Dê continuidade ao texto sobre a partida entre Brasil e Argentina no Sul-Americano de 1937, começando logo após a última frase.

TRECHO:
________________________________________

OS BRASILEIROS VIRARAM  MACAQUITOS              

                   Eram outros tempos, sem duvida. Isso ficaria claro em 1937, durante o Sul-Americano em Buenos Aires. Empatados, Brasil e Argentina partiram para a negra. Os brasileiros, nessa altura, ouviam xingamentos ao invés de aplausos. Nas ruas, eram muitas vezes chamados de macaquitos. Para provocá-los, alguns torcedores lhes perguntavam se existiam telefones no Rio de Janeiro. O jogo foi uma verdadeira guerra. Resultado: Tim saiu mancando. Cardeal foi carregado de maca, Bartô sentiu-se mal e Jau lesionou o ombro, ao término de um duelo dramático, sem gols. Na prorrogação, a Argentina chegou aos 2 a 0. Inconformada com um dos gols e assustada com a insegurança do estádio do San Lorenzo, a Seleção Brasileira tentou abandonar o campo. Mas a porta do vestiário estava fechada. Por muito tempo, a imprensa brasileira classificou a partida de “jogo da vergonha”.

________________________________________

(Registros de elementos da interface)
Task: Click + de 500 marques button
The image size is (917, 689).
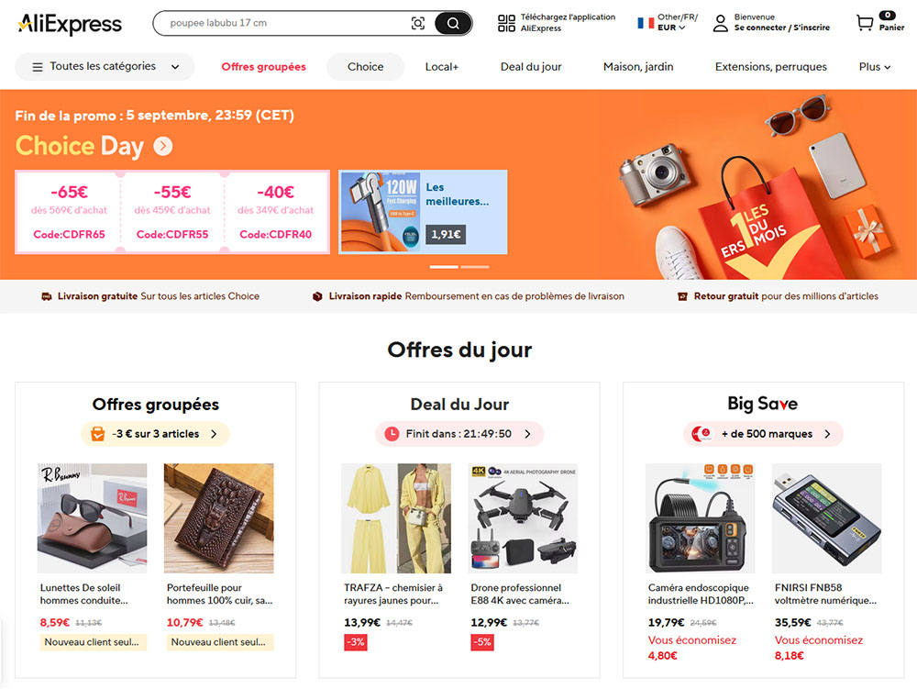Action: [x=763, y=434]
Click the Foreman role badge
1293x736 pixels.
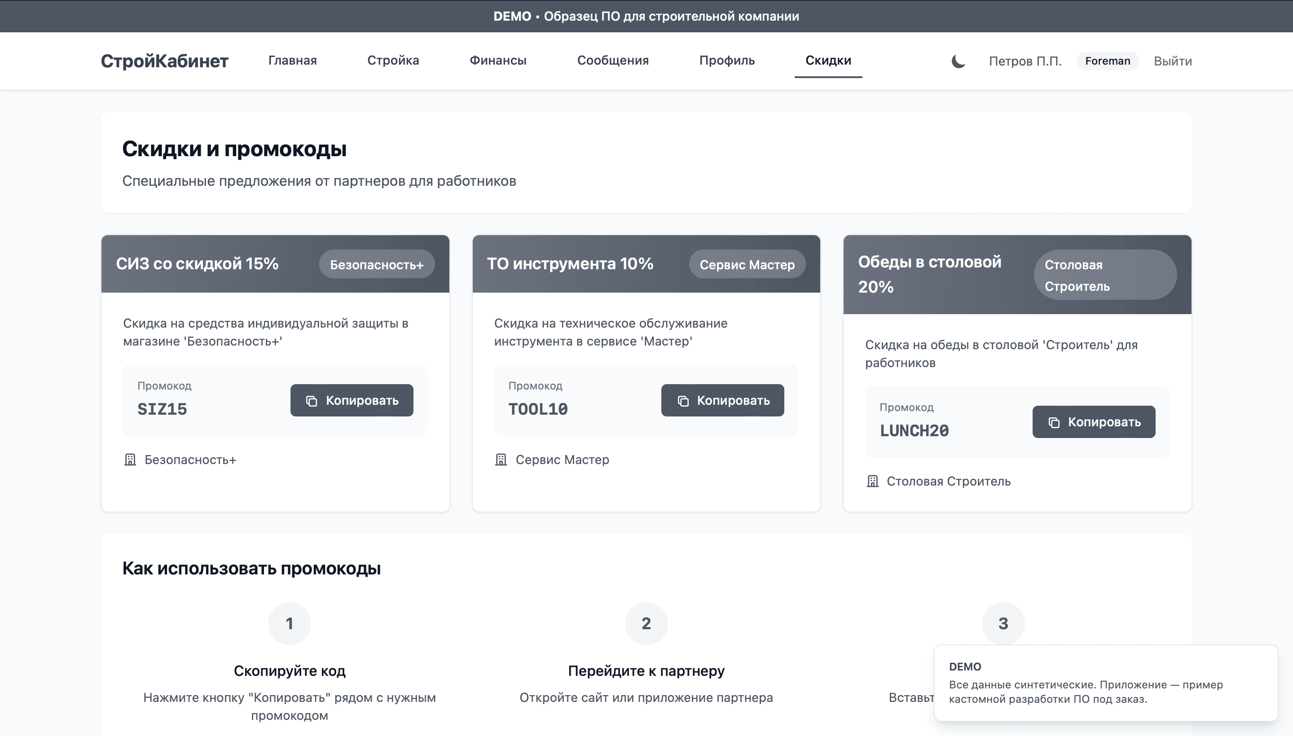[x=1107, y=61]
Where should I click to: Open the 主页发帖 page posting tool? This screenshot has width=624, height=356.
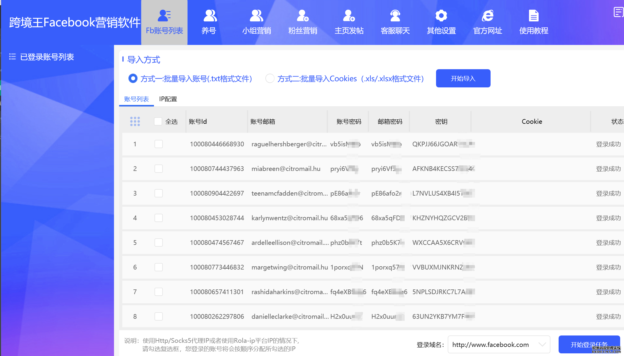pyautogui.click(x=349, y=22)
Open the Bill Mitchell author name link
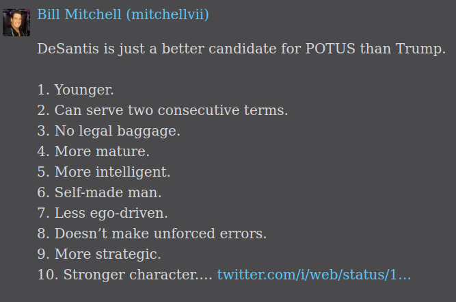The image size is (456, 302). pos(80,15)
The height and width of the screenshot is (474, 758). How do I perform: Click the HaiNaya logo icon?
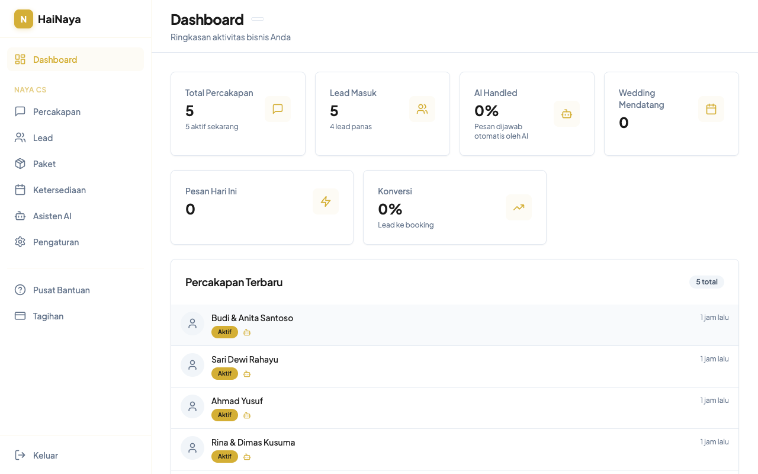click(24, 19)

________________________________________

RESPOSTA DA TAREFA:
OS JOGOS DAS VINGANÇAS E PERNAS QUEBRADAS

                 O Brasil queria vingança. E marcou data e local: 15 de janeiro de 1939, em São Januario, pela Copa Roca. Terceira colocada na Copa do Mundo, realizada na Franca no ano anterior, a Seleção Brasileira era realmente excepcional: Batatais, Domingos da Guia e Machado; Brito, Brandão e Médio; Luizinho, Romeu, Leônidas, Tim e Hercules. Pena que os argentinos apresentassem uma das maiores formações que o futebol Sul-Americano já viu: Gualco, Montanez e Coleta; Arcádio Lopez, Rodolfi e Suarez; Peucelle, Sastre, Massantonio, Moreno e Garcia.  

                 E o que aconteceu? O Brasil, que nunca fora derrotado por ninguém dentro do país, perdeu feio: 5 a 1. A Argentina chegou a colocar 5 a 0 no marcador. Ainda bem que haveria revanche. Seis dias depois, as equipes retornaram ao estádio do Vasco da Gama, completamente lotado. E que sofrimento: o Brasil sai na frente, os argentinos viraram para 2 a 1, o Brasil empata e, no finzinho, o juiz Carlos Monteiro (o mesmo dos 5 a 1), conhecido como Tijolo, marca um daqueles pênaltis duvidosos. Foi? Nao foi? Na duvida, Lopez agride o árbitro e apanha da polícia.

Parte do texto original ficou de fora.